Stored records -

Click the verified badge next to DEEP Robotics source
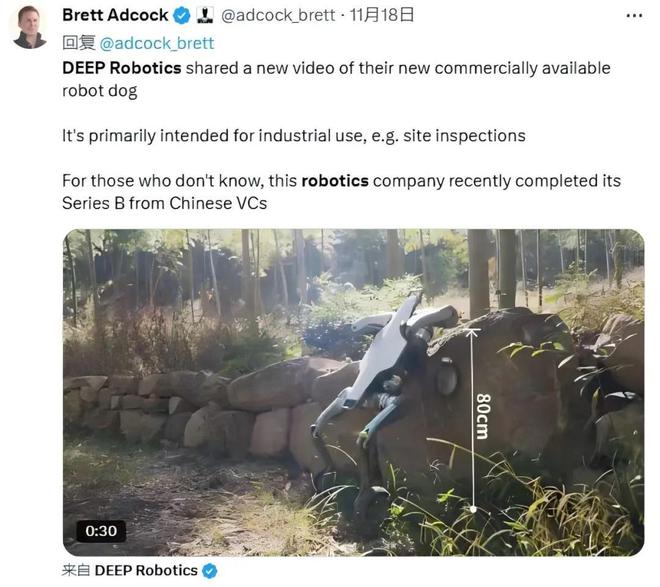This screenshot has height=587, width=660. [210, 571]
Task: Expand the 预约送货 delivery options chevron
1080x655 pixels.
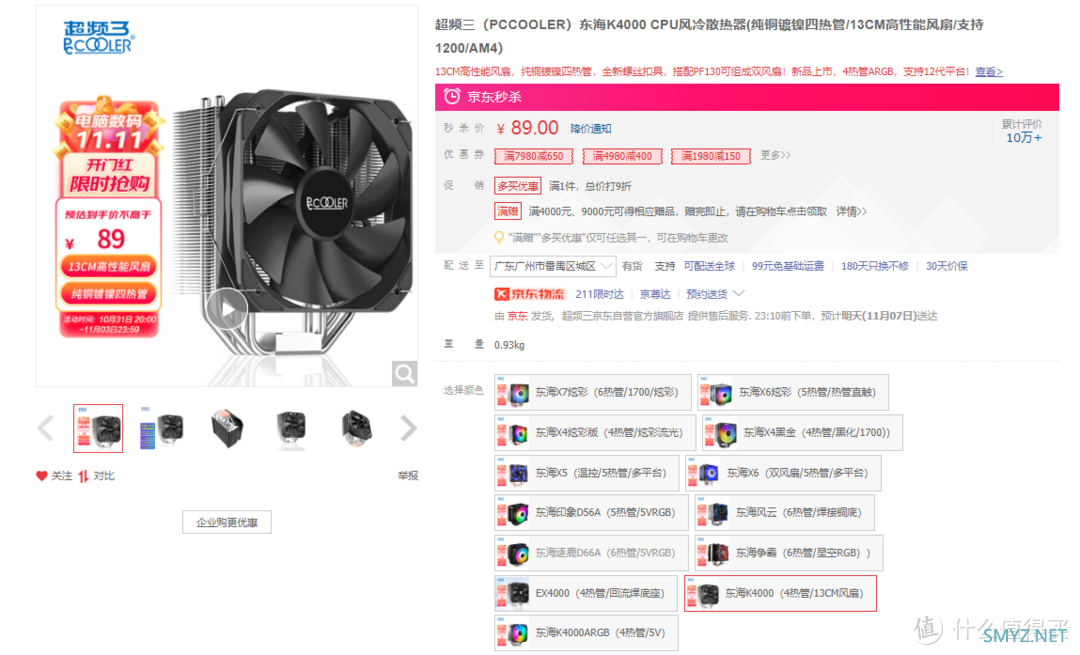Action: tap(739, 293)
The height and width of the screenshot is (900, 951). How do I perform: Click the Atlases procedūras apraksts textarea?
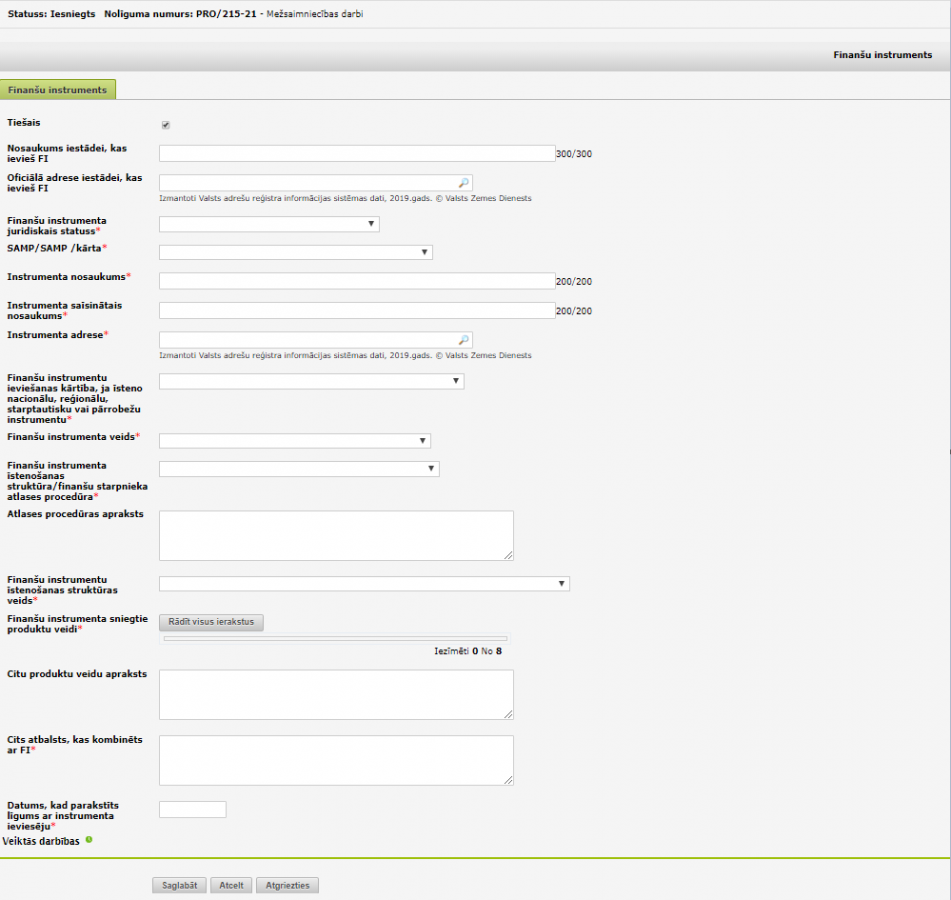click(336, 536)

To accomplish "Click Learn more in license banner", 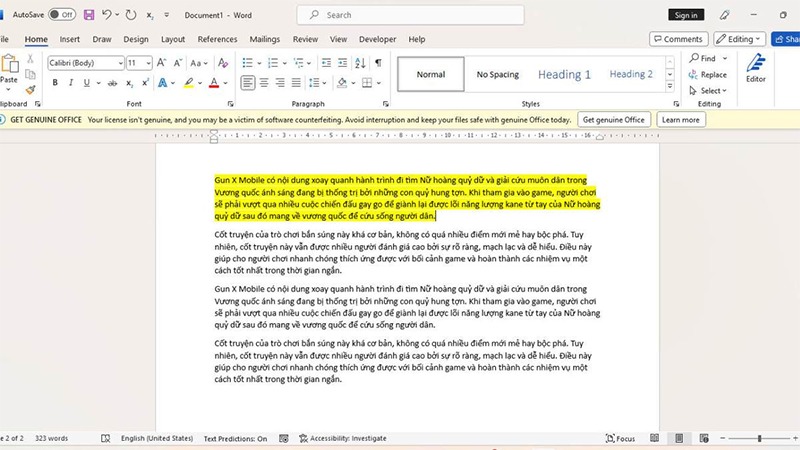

Task brief - Give every line of the records above again, exactly, and omit the pictures.

Answer to this exercise -
Click the verified badge next to DEEP Robotics source
This screenshot has height=587, width=660. [210, 571]
Task: Expand the 预约送货 delivery options chevron
1080x655 pixels.
Action: tap(739, 293)
The height and width of the screenshot is (900, 951). How do I perform: Click the Atlases procedūras apraksts textarea?
click(336, 536)

To accomplish "Click Learn more in license banner", 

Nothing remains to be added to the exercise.